**Required work:** Please copy, exactly as they appear below, the lines from the one containing "How do I perform: Uncheck" through the one containing "Expand the Виртуальная".

**Data for this exercise:**

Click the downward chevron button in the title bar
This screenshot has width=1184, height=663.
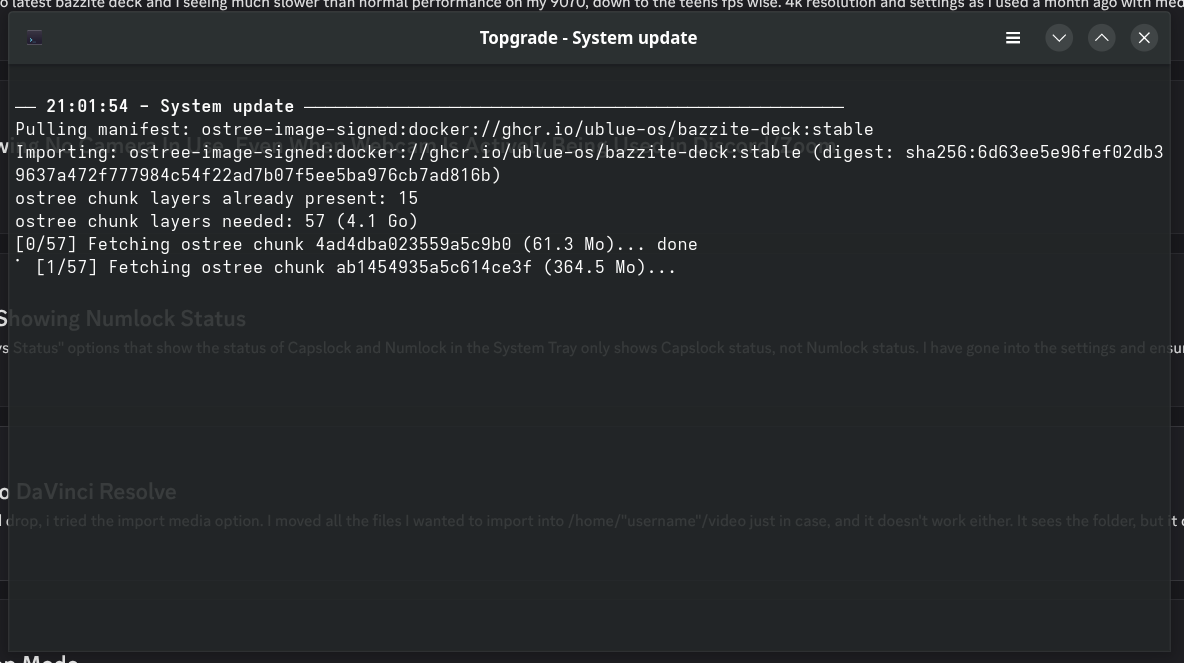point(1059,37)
---
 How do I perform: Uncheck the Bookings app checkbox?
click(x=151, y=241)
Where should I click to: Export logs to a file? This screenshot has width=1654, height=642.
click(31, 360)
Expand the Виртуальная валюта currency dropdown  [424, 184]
---
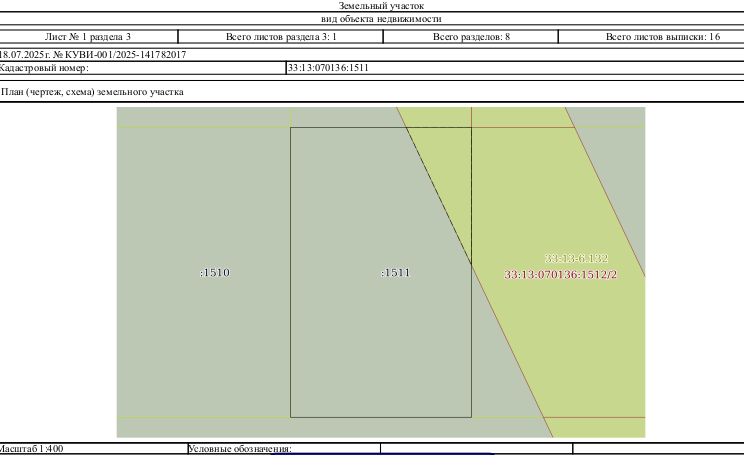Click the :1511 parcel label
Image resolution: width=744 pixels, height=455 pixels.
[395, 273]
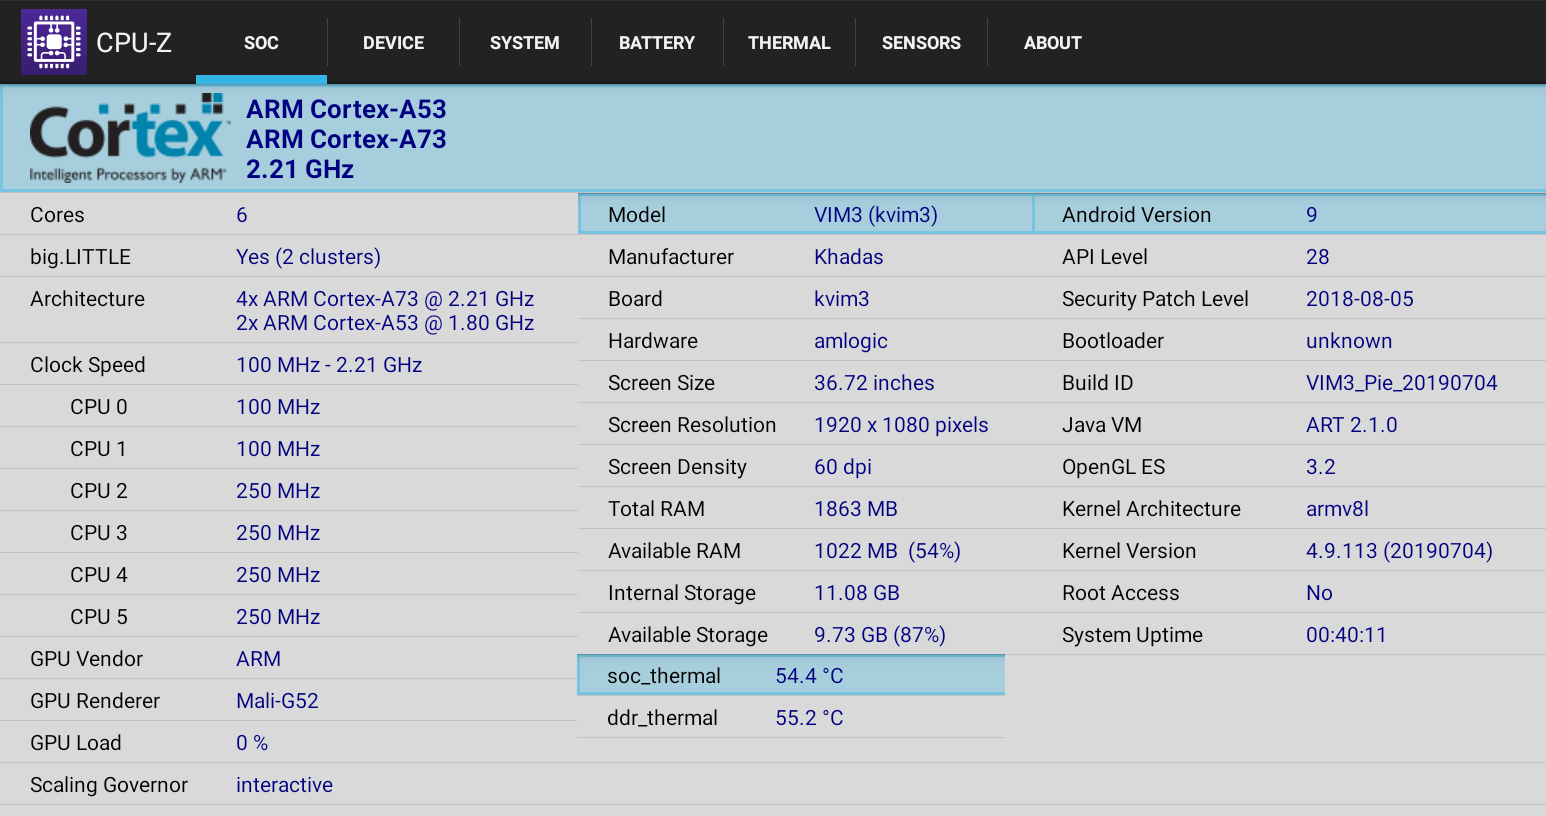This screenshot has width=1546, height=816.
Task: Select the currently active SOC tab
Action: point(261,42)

**Exercise solution:**
 How do I perform: Uncheck the Bookings app checkbox?
click(x=151, y=241)
Where should I click to: Export logs to a file? This screenshot has width=1654, height=642.
click(31, 360)
Expand the Виртуальная валюта currency dropdown  [424, 184]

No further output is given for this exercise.